***** THE INPUT *****

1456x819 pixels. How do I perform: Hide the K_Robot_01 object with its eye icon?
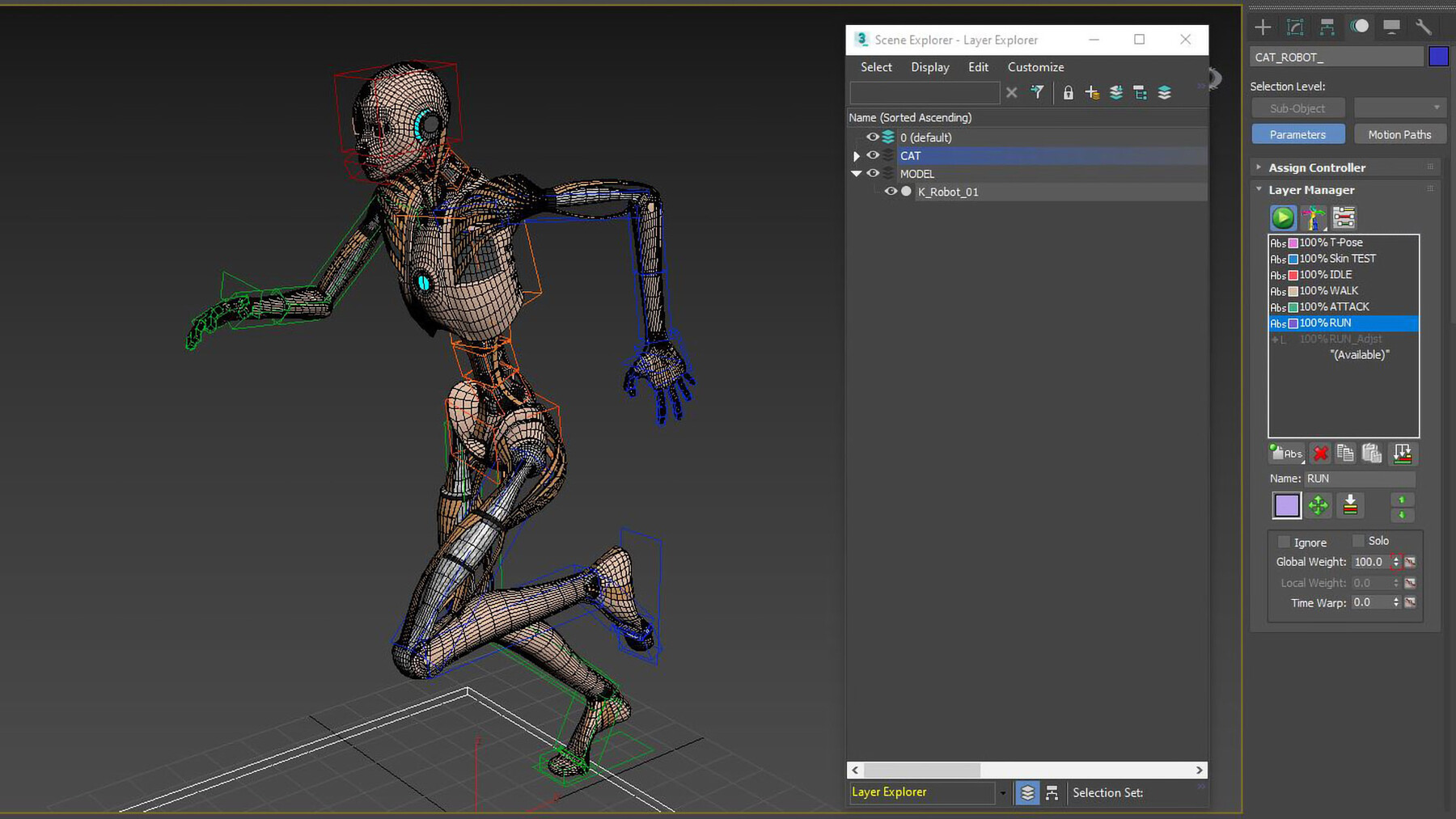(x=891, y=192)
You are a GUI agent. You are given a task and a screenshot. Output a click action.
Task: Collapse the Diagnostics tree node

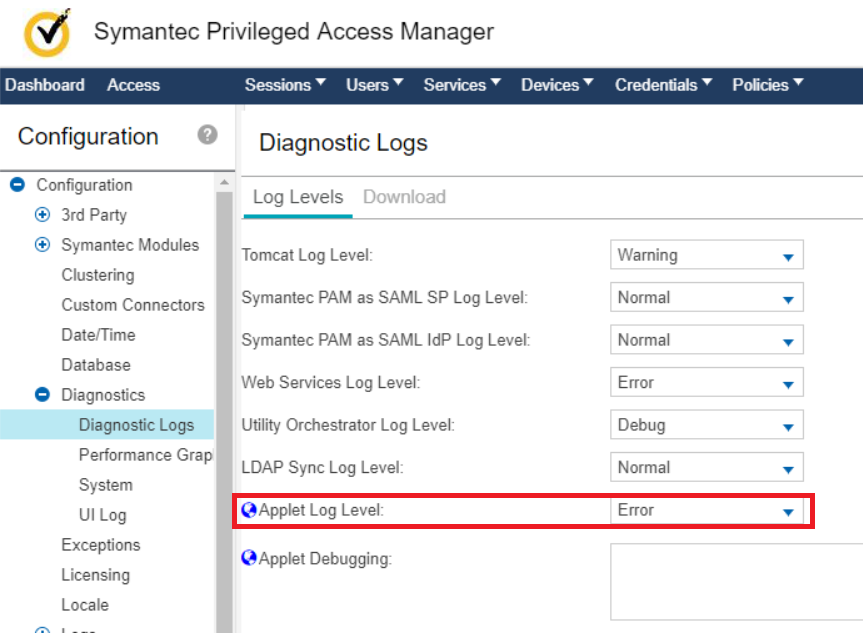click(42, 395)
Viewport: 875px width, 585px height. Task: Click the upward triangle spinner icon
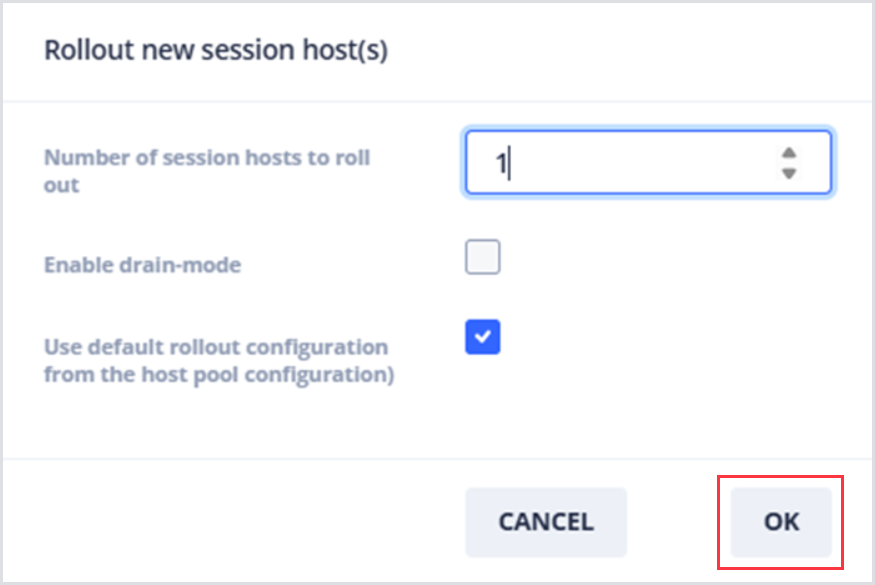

*****

**TASK TO CARRY OUT:**
Repeat exactly the lines from the one containing "Task: Collapse the Diagnostics tree node" through the last line of the records above, both included, and leave out the pictures.

**FINAL ANSWER:**
Task: Collapse the Diagnostics tree node

click(42, 395)
Viewport: 875px width, 585px height. Task: Click the upward triangle spinner icon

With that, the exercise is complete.